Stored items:
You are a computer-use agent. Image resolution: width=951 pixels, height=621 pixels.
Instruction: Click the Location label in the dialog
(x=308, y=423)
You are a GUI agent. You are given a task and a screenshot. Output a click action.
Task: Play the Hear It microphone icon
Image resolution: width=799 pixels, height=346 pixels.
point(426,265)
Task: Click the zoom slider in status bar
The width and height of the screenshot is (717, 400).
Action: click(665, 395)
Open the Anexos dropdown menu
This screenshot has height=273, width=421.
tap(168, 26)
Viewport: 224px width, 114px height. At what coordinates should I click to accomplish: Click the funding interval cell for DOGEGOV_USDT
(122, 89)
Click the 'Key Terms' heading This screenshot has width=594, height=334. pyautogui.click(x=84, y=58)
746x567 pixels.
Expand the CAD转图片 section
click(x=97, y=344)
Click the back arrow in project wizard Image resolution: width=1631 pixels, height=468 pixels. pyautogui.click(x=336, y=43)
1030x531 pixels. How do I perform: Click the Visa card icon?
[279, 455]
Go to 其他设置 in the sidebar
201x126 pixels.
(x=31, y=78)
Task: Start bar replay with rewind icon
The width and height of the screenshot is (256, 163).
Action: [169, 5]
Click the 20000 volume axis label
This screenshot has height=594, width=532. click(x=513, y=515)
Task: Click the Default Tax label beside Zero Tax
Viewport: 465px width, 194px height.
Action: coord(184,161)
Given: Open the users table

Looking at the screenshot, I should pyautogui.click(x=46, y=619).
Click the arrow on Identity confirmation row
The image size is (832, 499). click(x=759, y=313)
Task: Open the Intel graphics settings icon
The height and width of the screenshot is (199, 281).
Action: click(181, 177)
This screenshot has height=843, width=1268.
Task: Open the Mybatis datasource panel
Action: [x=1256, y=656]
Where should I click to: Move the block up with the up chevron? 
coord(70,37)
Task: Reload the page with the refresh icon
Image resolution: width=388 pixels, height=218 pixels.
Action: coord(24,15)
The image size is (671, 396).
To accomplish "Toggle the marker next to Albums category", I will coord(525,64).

*Your task*.
Give back all the records above exactly. Keep every word.

*Solution*.
You are a computer-use agent. Image resolution: width=951 pixels, height=621 pixels.
Instruction: Click the Location label in the dialog
(x=308, y=423)
You are a GUI agent. You are given a task and a screenshot. Output a click action.
Task: Play the Hear It microphone icon
Image resolution: width=799 pixels, height=346 pixels.
point(426,265)
Task: Click the zoom slider in status bar
The width and height of the screenshot is (717, 400).
Action: click(665, 395)
Open the Anexos dropdown menu
This screenshot has height=273, width=421.
tap(168, 26)
Viewport: 224px width, 114px height. At what coordinates should I click to accomplish: Click the funding interval cell for DOGEGOV_USDT
(122, 89)
Click the 'Key Terms' heading This screenshot has width=594, height=334. pyautogui.click(x=84, y=58)
746x567 pixels.
Expand the CAD转图片 section
click(x=97, y=344)
Click the back arrow in project wizard Image resolution: width=1631 pixels, height=468 pixels. pyautogui.click(x=336, y=43)
1030x531 pixels. How do I perform: Click the Visa card icon?
[279, 455]
Go to 其他设置 in the sidebar
201x126 pixels.
(x=31, y=78)
Task: Start bar replay with rewind icon
The width and height of the screenshot is (256, 163).
Action: [169, 5]
Click the 20000 volume axis label
This screenshot has height=594, width=532. click(x=513, y=515)
Task: Click the Default Tax label beside Zero Tax
Viewport: 465px width, 194px height.
Action: coord(184,161)
Given: Open the users table

Looking at the screenshot, I should pyautogui.click(x=46, y=619).
Click the arrow on Identity confirmation row
The image size is (832, 499). click(x=759, y=313)
Task: Open the Intel graphics settings icon
The height and width of the screenshot is (199, 281).
Action: click(181, 177)
This screenshot has height=843, width=1268.
Task: Open the Mybatis datasource panel
Action: [x=1256, y=656]
Where should I click to: Move the block up with the up chevron? 
coord(70,37)
Task: Reload the page with the refresh icon
Image resolution: width=388 pixels, height=218 pixels.
Action: coord(24,15)
The image size is (671, 396).
To accomplish "Toggle the marker next to Albums category", I will coord(525,64).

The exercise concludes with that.